----- PROVIDED RECORDS

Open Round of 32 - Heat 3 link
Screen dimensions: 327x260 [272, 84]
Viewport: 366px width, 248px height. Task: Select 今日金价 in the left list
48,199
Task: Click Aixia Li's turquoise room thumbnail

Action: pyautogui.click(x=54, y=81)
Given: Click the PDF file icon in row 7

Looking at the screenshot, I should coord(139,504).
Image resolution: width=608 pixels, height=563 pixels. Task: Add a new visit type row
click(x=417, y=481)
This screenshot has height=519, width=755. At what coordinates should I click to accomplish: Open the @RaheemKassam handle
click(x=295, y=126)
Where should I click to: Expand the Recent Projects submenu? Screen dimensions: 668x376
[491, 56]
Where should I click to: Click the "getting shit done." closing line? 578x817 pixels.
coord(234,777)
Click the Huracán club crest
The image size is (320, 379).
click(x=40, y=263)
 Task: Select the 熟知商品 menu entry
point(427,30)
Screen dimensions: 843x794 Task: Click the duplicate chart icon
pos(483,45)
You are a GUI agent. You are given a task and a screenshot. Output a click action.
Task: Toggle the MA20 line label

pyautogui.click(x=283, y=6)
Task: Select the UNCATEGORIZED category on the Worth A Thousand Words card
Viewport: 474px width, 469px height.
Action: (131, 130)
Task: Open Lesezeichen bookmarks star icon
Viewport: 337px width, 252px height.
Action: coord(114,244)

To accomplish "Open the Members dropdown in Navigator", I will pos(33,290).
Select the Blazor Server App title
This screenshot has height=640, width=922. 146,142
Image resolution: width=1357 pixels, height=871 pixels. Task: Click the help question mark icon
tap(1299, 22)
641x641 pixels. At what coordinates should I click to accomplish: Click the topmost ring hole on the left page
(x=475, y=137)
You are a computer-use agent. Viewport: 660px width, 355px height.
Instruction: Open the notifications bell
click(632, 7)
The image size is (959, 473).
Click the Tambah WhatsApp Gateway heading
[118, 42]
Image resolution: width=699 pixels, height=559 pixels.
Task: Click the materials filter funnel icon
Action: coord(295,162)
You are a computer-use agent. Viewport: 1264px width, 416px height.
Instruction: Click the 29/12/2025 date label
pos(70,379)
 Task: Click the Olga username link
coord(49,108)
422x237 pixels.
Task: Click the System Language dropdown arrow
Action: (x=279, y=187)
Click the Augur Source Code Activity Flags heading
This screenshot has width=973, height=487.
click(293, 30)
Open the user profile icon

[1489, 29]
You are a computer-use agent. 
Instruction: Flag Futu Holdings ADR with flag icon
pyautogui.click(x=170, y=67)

----------

Return every line of the data above that contains the word "screenshot".

> _REPLY TO THE EXERCISE_:
Looking at the screenshot, I should coord(139,504).
This screenshot has height=519, width=755. At what coordinates should I click to accomplish: Open the @RaheemKassam handle
You are a GUI agent. You are given a task and a screenshot. Output a click action.
This screenshot has height=640, width=922. 146,142
This screenshot has width=973, height=487.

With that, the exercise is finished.